Valor Econômico, v. 20, n. 4961, 17/03/2020. Política, p. A9

Alvos de manifestações, cúpula do Judiciário e do Legislativo reúnem-se

Isadora Peron
Marcelo Ribeiro
Murillo Camarotto 


O presidente do Supremo Tribunal Federal (STF), Dias Toffoli, se reuniu ontem com a cúpula do Legislativo. Oficialmente, a pauta foi o avanço do coronavírus no país. Mas a reunião, um dia depois de o presidente Jair Bolsonaro participar da manifestação que pedia o fechamento da Corte e do

Congresso, foi vista como um recado de união dos outros Poderes direcionado ao Palácio do Planalto.

Segundo apurou o Valor, o encontro entre Toffoli, e os presidentes da Câmara, Rodrigo Maia (DEM-RJ), e do Senado, Davi Alcolumbre (DEM-AP), já estava previsto, mas foi antecipado, em função da participação de Bolsonaro nos protestos.

A reunião começou a ser costurada na tarde de domingo. Decidiram somar a eles o ministro da Saúde, Luiz Henrique Mandetta, para passar o recado de que os dois Poderes estão concentrados em combater a crise, “enquanto o presidente segue minimizando o alcance do vírus”.

“A reunião foi pensada para mostrar nosso compromisso, do Judiciário e do Legislativo, em encontrar juntos uma solução para a crise. Estamos dando a devida dimensão e importância para o problema, o que não tem sido feito pelo presidente”, afirmou um dos participantes do encontro, em caráter reservado.

A agenda fez com que Toffoli, inclusive, antecipasse retorno de viagem ao exterior. Ainda que estejam irritados com o comportamento de Bolsonaro, os presentes afirmaram que a agenda do coronavírus não será afetada.

Os episódios, porém, devem ser assimilados e “levados em consideração, quando houver espaço para novos embates políticos”, o que deve ocorrer apenas no pós-pandemia.

Após o encontro, Toffoli foi questionado por que Bolsonaro não havia sido convidado, mas desconversou, e disse que o Executivo foi representado por Mandetta. “As manifestações não foram pauta da reunião”, disse.

Pela manhã, o ministro Marco Aurélio Mello classificou o protesto como “antidemocrático”. “As manifestações foram um movimento antidemocrático. Não interessa a quem quer que seja enfraquecer as instituições. ”

Ele também fez uma crítica indireta ao fato de Bolsonaro ter participado da manifestação, em meio ao avanço do coronavírus. “E agora, o presidente está ou não infectado? ”, indagou.

A conduta de Bolsonaro também foi alvo de críticas no Ministério Público Federal (MPF), apesar de o procurador-geral da república, Augusto Aras, ter evitado se manifestar.

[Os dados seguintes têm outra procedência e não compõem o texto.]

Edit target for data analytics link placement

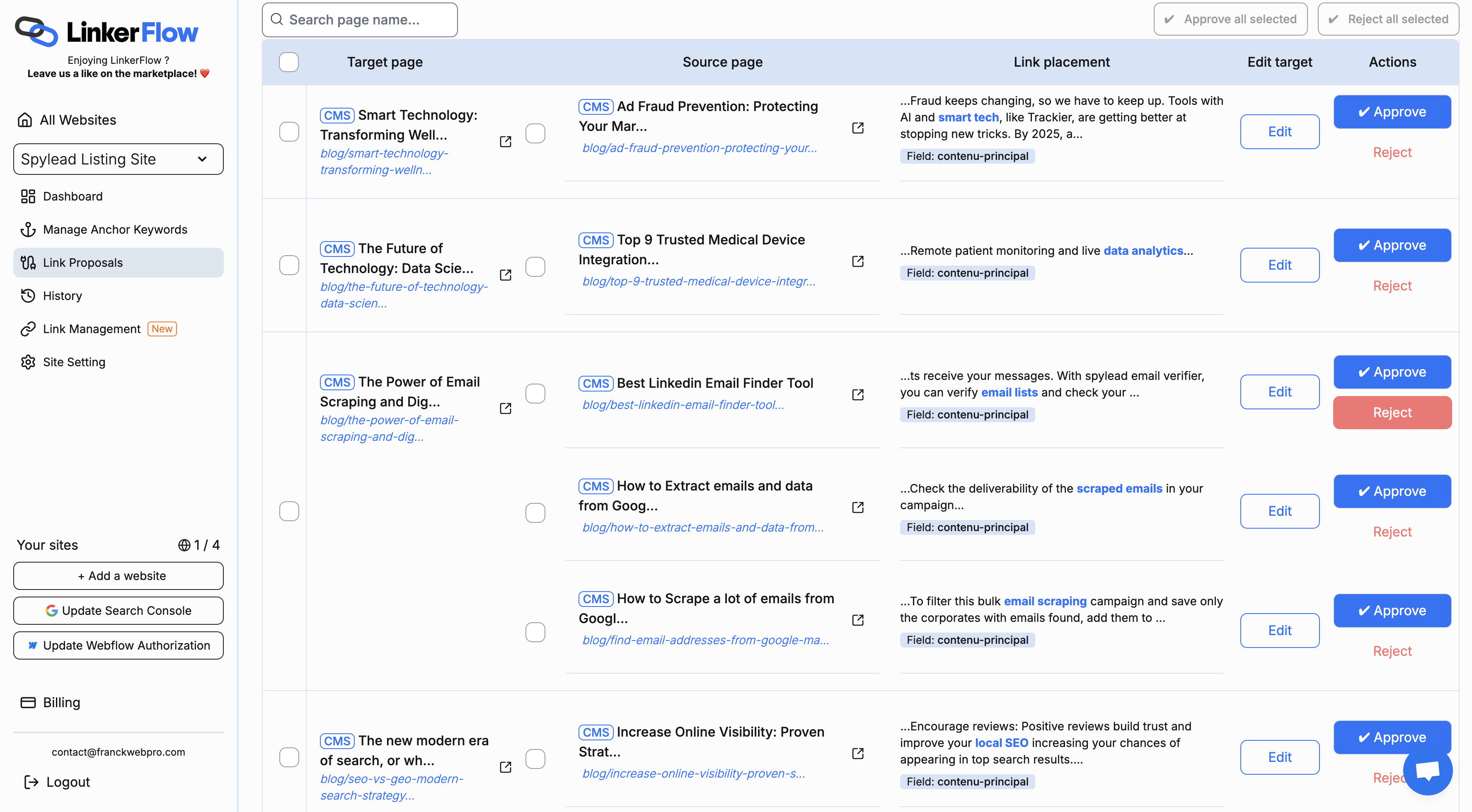tap(1279, 265)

Ele anunciou apenas a criação de um gabinete integrado para acompanhar a epidemia.

Nos bastidores do MP, procuradores fizeram críticas à postura do presidente, mas oficialmente não houve nenhum posicionamento. Em uma nota divulgada pela manhã, o órgão se limitou a informar que eventuais representações protocoladas contra Bolsonaro serão analisadas de forma técnica.

Os procuradores também concentraram a crítica sobre os aspectos relacionados à saúde pública, como o crime de “infringir determinação do poder público destinada a impedir a propagação de doença contagiosa”.